▶ [Extracted information]:
***
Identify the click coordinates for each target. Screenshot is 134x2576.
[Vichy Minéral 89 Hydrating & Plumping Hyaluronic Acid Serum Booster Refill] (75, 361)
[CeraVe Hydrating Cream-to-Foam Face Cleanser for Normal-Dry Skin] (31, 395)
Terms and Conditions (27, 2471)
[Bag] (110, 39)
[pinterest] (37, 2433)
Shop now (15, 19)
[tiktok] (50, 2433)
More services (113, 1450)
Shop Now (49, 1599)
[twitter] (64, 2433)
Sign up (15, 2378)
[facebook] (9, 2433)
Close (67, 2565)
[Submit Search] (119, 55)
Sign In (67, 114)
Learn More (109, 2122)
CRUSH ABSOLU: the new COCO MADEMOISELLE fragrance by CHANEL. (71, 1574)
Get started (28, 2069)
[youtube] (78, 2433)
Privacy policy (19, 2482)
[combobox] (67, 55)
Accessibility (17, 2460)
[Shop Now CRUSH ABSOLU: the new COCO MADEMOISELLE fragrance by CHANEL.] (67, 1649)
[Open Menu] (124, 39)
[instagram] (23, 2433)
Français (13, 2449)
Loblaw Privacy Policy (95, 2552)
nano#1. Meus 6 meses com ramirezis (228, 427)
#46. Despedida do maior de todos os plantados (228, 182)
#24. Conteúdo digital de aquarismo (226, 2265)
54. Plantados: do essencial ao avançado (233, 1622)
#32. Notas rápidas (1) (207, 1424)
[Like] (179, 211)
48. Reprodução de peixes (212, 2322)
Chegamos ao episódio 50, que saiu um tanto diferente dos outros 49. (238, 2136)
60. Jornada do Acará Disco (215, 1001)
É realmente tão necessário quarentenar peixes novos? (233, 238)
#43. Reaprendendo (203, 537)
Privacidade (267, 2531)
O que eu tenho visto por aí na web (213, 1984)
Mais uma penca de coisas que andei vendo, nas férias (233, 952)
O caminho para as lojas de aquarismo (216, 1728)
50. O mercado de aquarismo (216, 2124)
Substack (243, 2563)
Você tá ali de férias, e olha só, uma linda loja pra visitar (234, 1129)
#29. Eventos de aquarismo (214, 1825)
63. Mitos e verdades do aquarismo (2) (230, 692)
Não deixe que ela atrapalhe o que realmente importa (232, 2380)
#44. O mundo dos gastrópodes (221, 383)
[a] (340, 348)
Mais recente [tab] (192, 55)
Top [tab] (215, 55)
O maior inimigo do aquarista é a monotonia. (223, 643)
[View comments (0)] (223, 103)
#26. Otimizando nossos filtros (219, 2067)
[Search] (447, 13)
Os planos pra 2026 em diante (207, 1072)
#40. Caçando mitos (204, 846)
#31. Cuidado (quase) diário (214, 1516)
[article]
***
▶ [Aim of the exercise]: Check each line of the material above for "Privacy", count those that have it, and answer with the number alone.

▶ [Task result]: 2